Вспомнил я Кусково, деревянные купальни на тихом пруде, где до воды спускались огромные ветви ив, где кричит иволга и пахнет липой и водой.
— Поедем, Чича, — согласился я.
* * *
Тарахтим на извозчике на Курский вокзал. Чичагов, закрывая глаза, весело смеясь, говорит:
— Понимаешь… «Дача полна исключительно аморальными людьми», — так и пишет.
— Что же это за люди?
— Жеребков говорит, что какие-то юноши и женщины. Приезжают ночью или поздно вечером и начинается черт знает что. Каждый день именины, рождения, кутеж, пляс, пение, и поют такую ерунду:
Генерал-майор Батьянов,
Ах, Батьянов генерал,
Генерал-майор Батьянов,
Да Батьянов генерал…
[505] и так всю ночь… Он говорит — вынести невозможно, хочу уезжать.
— Стой, — крикнул Чичагов извозчику. — Зайдем в лавочку, невозможно, пить хочется.
На Садовой, около загородки, где акации жалкого сада покрыты пылью, вывеска «Овощная лавка».
В лавке пахнет капустой и керосином. За прилавком лавочник в фартуке, облокотясь, разговаривает с околоточным. Тот хрипло говорит сквозь зубы, а на губах блестит квас:
— Никакого покоя нету, а в эдакую жару пьет кто — что. И столько народу пьяного…
— Зельтерской нету, — говорит мне лавочник. — Выкушайте говоровский квас хороший, в жару этакую оченно хорошо.
— Это верно, — вставляет околоточный, — им одним, верите ли, ей-Богу, спасаюсь… Вот жара какая…
* * *
На террасе дачи Александра Григорьевича, к которой мы подошли, какой-то человек в чесучовом пиджаке, увидав нас, посмотрел с испугом и ушел на верх дачи. Мы вошли на террасу, постучались в дверь. Слышим голос:
— Что вам угодно?
— Дома Александр Григорьевич?
Молчание. Потом спрашивают оттуда:
— По какому делу?
— Скажите, что Чичагов приехал.
Дверь отворилась.
— В чем дело, любезный? Я приглашен. Он дома? — спрашивает Чичагов.

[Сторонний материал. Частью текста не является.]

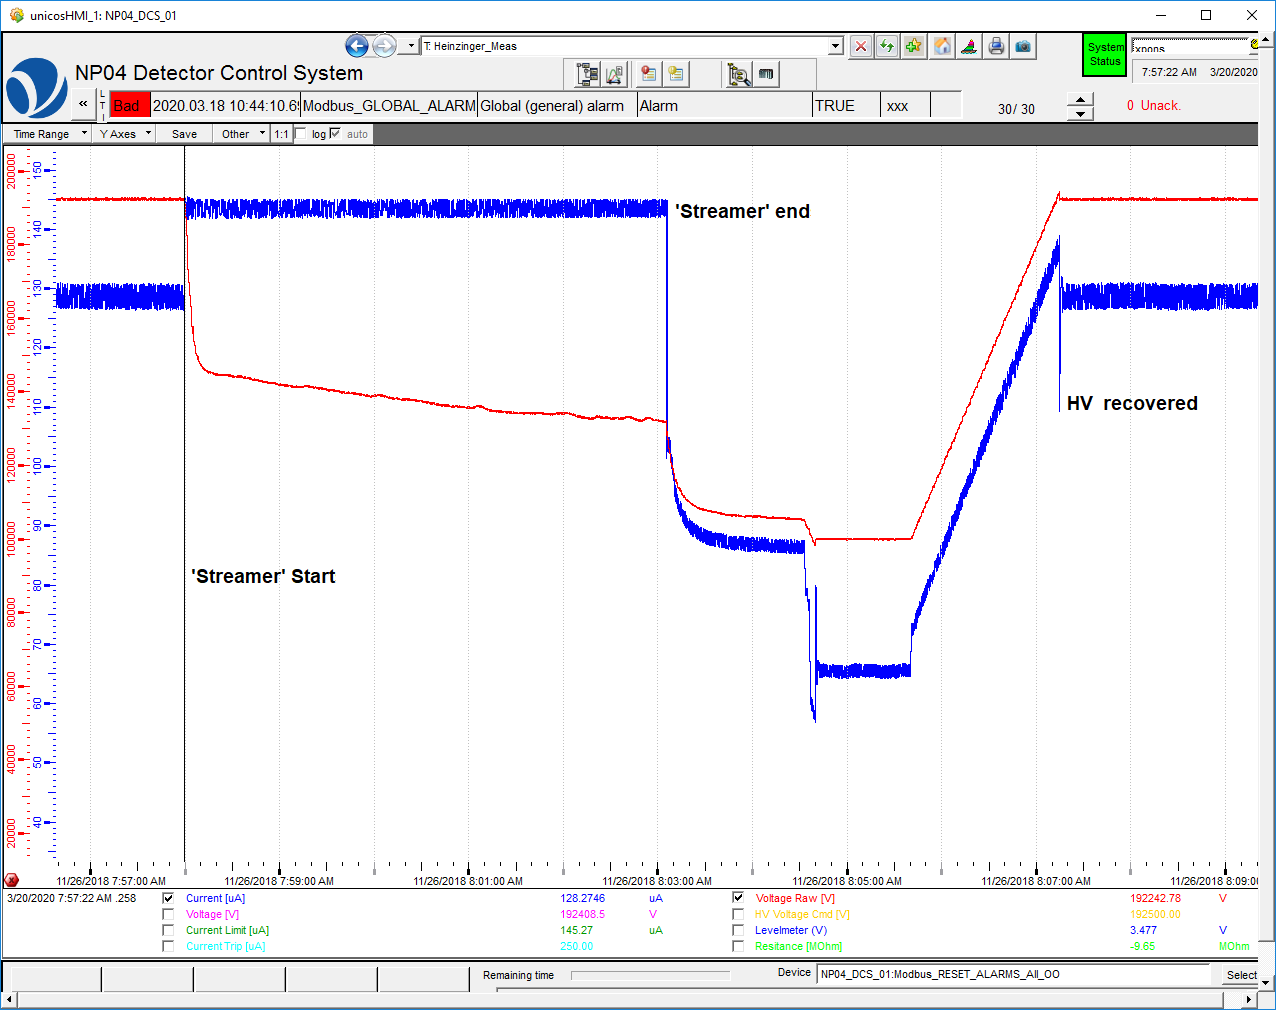Enable the Levelmeter (V) curve checkbox
This screenshot has width=1276, height=1010.
click(738, 930)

— Дома, — отвечает человек мрачного вида, — только я-с не «любезный», а инженер путей сообщения. Идите, он там, — указал он на дверь комнаты и ушел.
Дверь заперта. Мы постучали. Дверь немного приоткрылась, и выглянул Александр Григорьевич. Он как-то особенно разглядывал нас, испуганно. Это был человек высокого роста, полный, лысый. На висках торчали седые волосы. И ярко, и испуганно светились серые глаза. Лицо было красное, губы опустились вниз, и выражение было какое-то лошадиное.

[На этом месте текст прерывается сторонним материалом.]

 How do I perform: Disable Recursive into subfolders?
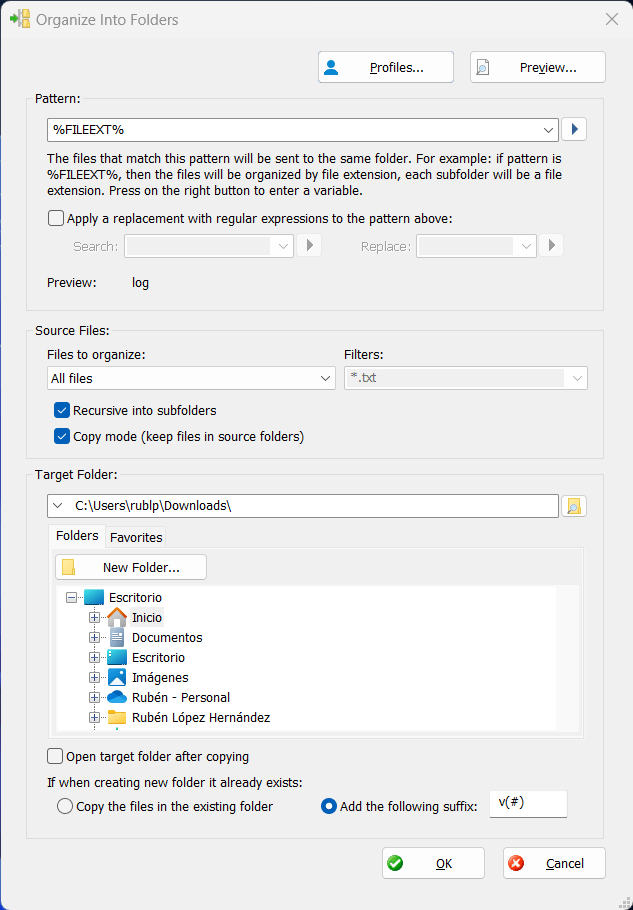point(62,410)
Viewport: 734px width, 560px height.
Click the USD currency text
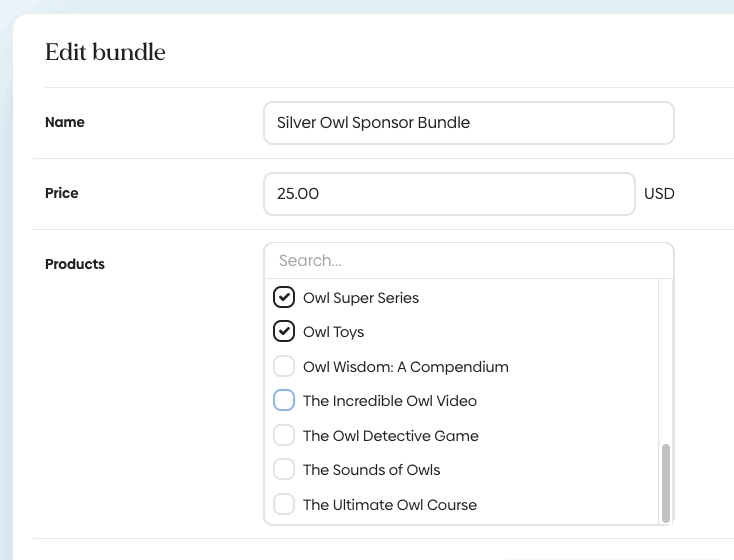click(659, 194)
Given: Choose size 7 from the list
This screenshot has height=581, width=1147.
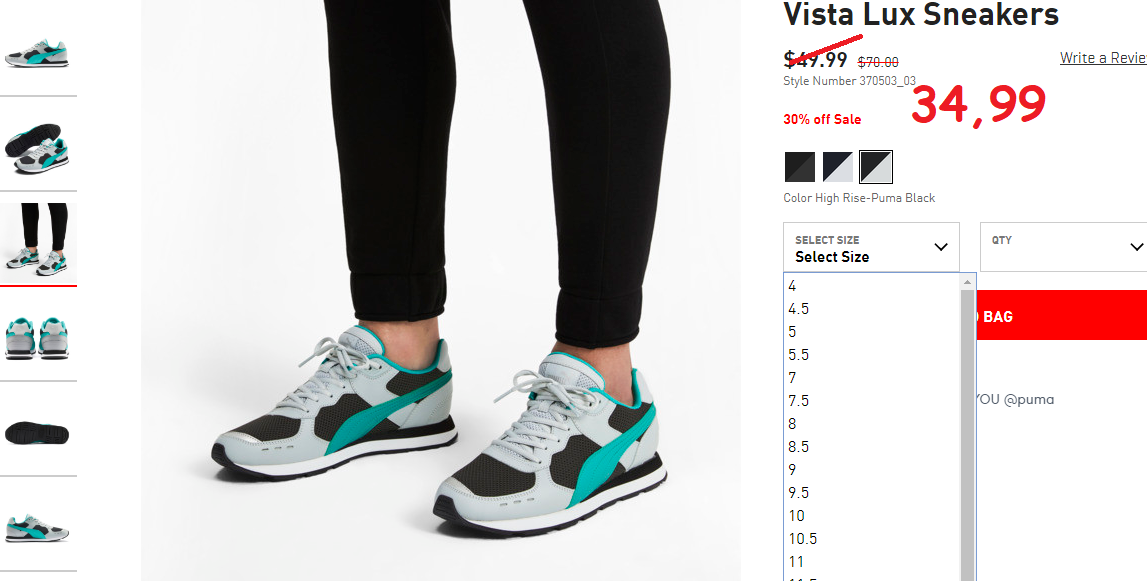Looking at the screenshot, I should (870, 378).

— Входите, входите, — сказал он тихо.
В небольшой комнате окно было завешено пледом. На столе горела лампа, лежал большой букет роз, обернутый прозрачной бумагой, коробки конфет, перевязанные лентами, конверты, бумага. Видимо, хозяин писал и был озабочен.
— Рад, что приехали, — сказал он.
— Окрошку заказал. — И, отвернув плед у окна, послушал, водя серыми глазами во все стороны.

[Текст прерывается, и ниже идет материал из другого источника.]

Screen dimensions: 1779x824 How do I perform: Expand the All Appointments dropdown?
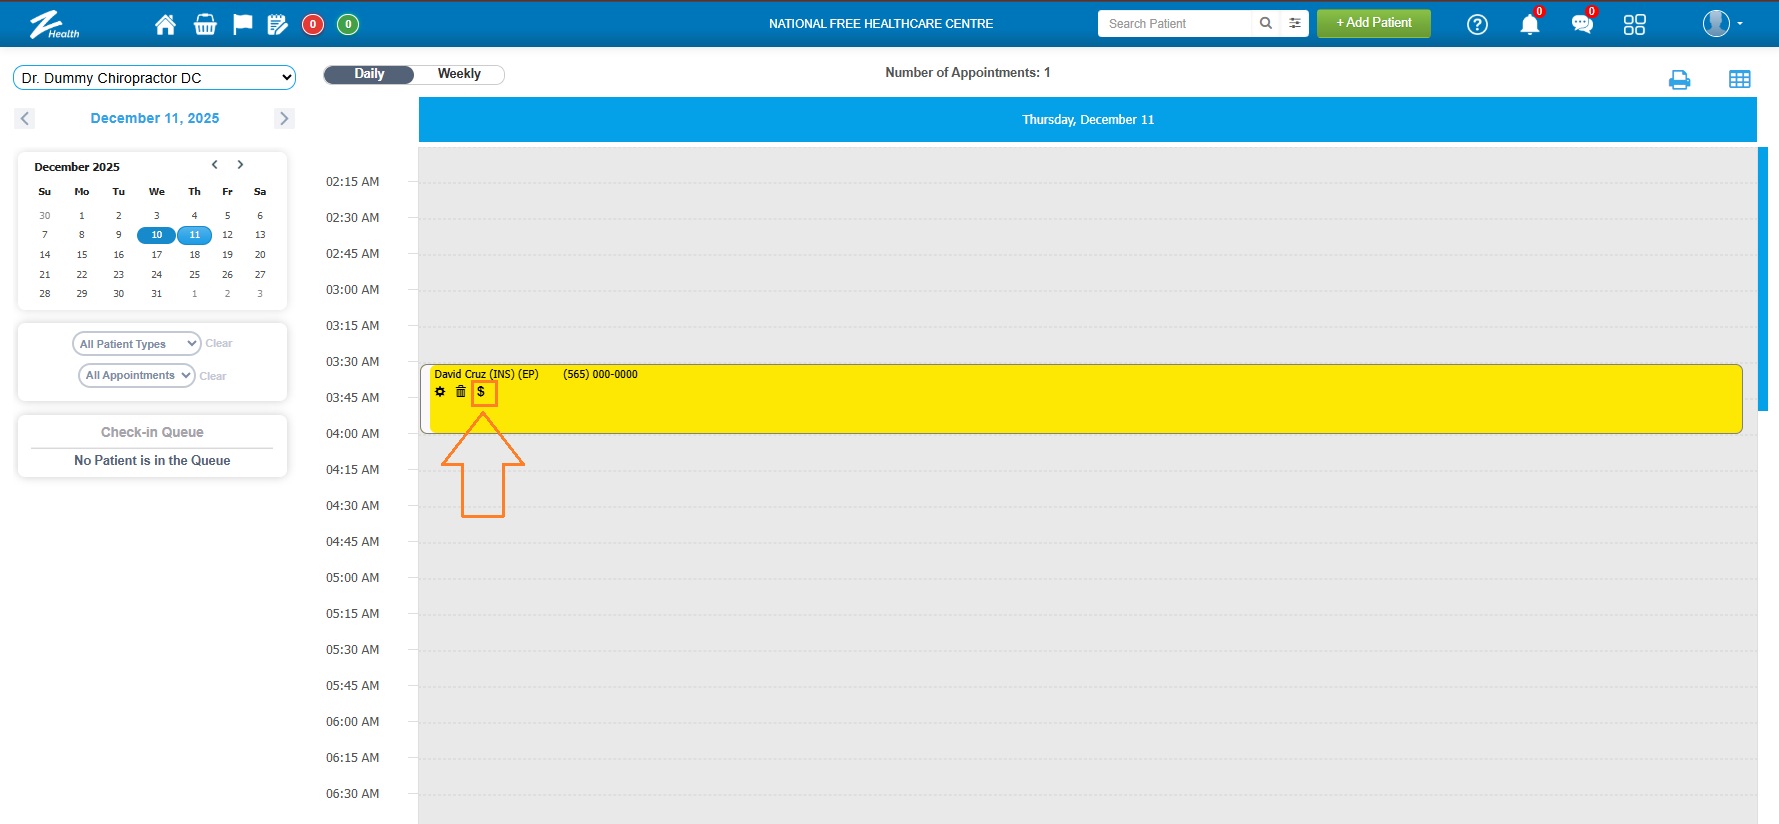[137, 376]
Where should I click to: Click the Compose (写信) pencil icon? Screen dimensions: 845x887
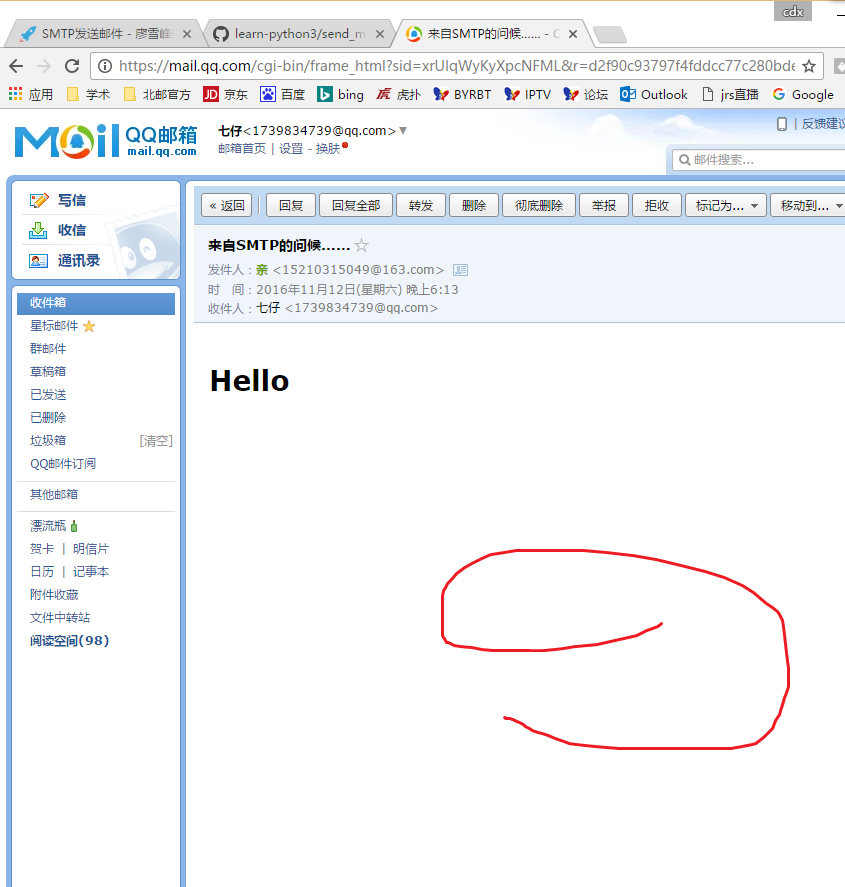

— Примолкли, сукины дети, заскучали… Ага… не нравится… — сказал он, показав пальцем в направлении соседней дачи. — Понимаете ли, прислугу подкупил. Кто эти, — спрашиваю у ней, — аморальные прохвосты, которые здесь живут? Прислуга-дура — не знает. Говорит — студия. Странно… какая студия? Не знает. Но я все узнал, все имена и фамилии этих их дам. Ну, и устроил им праздник. Заскучали голубчики… растерялись немножко… Ходят как в воду опущенные… ха… ха…
И он, покраснев, смеялся.
— А где Надежда Ивановна? — спросил Чичагов.
— Уехала, — ответил Жеребков озабоченно, — к тете уехала. Дача эта. Говорю ей: «Ведь это подонки общества, морали никакой. Подумай, что поют». Представь — а она мне отвечает: «Как весело там!» Понимаешь? Но я с нею битых три часа говорил, доказывал, говорил о прогрессе, цивилизации и в конце концов убедил ее. Убедил. Согласилась, наконец, и уехала отдохнуть от этого соседства…
— Ну, брось, — говорит Чичагов. — И что ты сидишь здесь один взаперти?
— Работа, брат. Пишу. Пишу письма. Женщинам. Их женщинам, понимаешь. Любовные письма пишу. Посылаю каждый день письма, конфеты… От любовников, понимаешь. Сочиняю, меняю руку. Смотри — сколько… — И он поднял пачку писем на столе. — Утром рано еду в Москву и раздаю знакомым, чтоб передали — кто куда едет. Кто в Киев, Одессу, Петербург. А оттуда они приходят сюда, к ним… Рассылаю конфеты, букеты их барышням… Все изменилось. Перестали петь. Уже неделю молчат. — И он опять приоткрыл плед и послушал, сказав: — Молчат… Не нравится, значит. Вот увидишь, всех перессорю. Как в банке пауки перегрызутся. Погодите. Тонкая, брат, работа… Ни в одном деле никогда не был так занят, как теперь.